The woman peered at the necklace over her glasses, and then took hold of it and lifted it up. “Yes, of course I remember. It’s very unusual, isn’t it? I mean, it’s only glass, but I don’t think I’ve ever seen another one quite like it.”

“Do you know anything about its provenance?” asked Sissy.

“Provenance? I don’t think it has any kind of provenance. It’s just a costume piece, that’s all. I pick up quite a few interesting bits and bobs when I’m clearing houses. I wouldn’t sell them here, so now and again I take them down to the flea market to see what I can get for them.”
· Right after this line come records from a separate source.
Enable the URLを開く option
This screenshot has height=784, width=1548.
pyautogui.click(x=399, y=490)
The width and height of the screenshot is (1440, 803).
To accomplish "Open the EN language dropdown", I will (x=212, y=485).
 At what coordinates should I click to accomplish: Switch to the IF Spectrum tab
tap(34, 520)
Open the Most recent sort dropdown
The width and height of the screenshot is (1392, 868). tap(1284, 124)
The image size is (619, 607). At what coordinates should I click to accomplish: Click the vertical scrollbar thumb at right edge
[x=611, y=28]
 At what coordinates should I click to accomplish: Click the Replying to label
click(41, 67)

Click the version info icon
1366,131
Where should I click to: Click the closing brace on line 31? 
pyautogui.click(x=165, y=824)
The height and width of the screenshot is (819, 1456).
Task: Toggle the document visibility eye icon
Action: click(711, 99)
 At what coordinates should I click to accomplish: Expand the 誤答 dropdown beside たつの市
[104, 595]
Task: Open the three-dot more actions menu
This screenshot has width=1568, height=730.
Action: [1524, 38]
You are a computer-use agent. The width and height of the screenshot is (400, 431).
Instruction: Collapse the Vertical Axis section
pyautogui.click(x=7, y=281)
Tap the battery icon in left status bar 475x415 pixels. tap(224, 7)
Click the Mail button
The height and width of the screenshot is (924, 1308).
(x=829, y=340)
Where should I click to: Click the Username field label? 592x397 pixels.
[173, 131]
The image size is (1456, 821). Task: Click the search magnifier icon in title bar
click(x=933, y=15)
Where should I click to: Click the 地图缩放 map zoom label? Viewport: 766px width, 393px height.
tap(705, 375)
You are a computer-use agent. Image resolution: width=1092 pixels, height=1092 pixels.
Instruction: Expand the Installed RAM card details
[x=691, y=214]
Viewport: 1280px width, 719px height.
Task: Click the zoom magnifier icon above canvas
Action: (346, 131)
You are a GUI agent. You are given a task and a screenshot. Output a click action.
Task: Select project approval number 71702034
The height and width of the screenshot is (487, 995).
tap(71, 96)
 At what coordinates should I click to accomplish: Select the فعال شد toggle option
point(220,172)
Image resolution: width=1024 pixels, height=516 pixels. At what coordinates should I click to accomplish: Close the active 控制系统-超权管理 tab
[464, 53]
“So you don’t know anything about it? Where it came from, or who collected all of these mascots?”

“Well, I bought it from an elderly woman in Hyde Park. Her husband had died and she wanted to get rid of everything. He had one or two very fine paintings, as I remember, and a wonderful longcase clock. But he also had an awful lot of junk. Boxes and boxes of newspapers and old theater programs and buttons and coins. I think he was one of these people who never throw anything away.”

“You don’t have the woman’s name?”

“May I ask why you want to know?”

“Oh, I’m writing a book about jewelry and superstition,” Sissy lied. “You know, charm bracelets and birth- stones and things like that. And, as you say, this necklace is very unusual, isn’t it? I’m sure it must have a story.”

Ms. Carven went over to the gilded desk, opened the top drawer, and took out a leather-bound book. She licked her thumb and leafed through it until she came to the page she wanted. “Here you are. Mrs. Edwina Branson, 1556 Observatory Road. There’s a telephone number, too, if you want it.”

Mrs. Edwina Branson was well into her eighties. She was white haired, small, and stooped, and was dressed in a smart cream blouse with a pearl pin at the collar and a green plaid skirt. She obviously took good care of herself.

She lived in a ground-floor apartment overlooking a small courtyard. Her ginger cat was sleeping on the bricks outside her window. The apartment was furnished entirely with modern furniture — a beige couch, two beige chairs, and an oak-topped coffee table. The only pictures on the walls were photographs of her children and grandchildren.

“I have some iced tea if you’d care for some,” she told them.

“Thanks all the same,” said Sissy. “We don’t want to take up too much of your time.”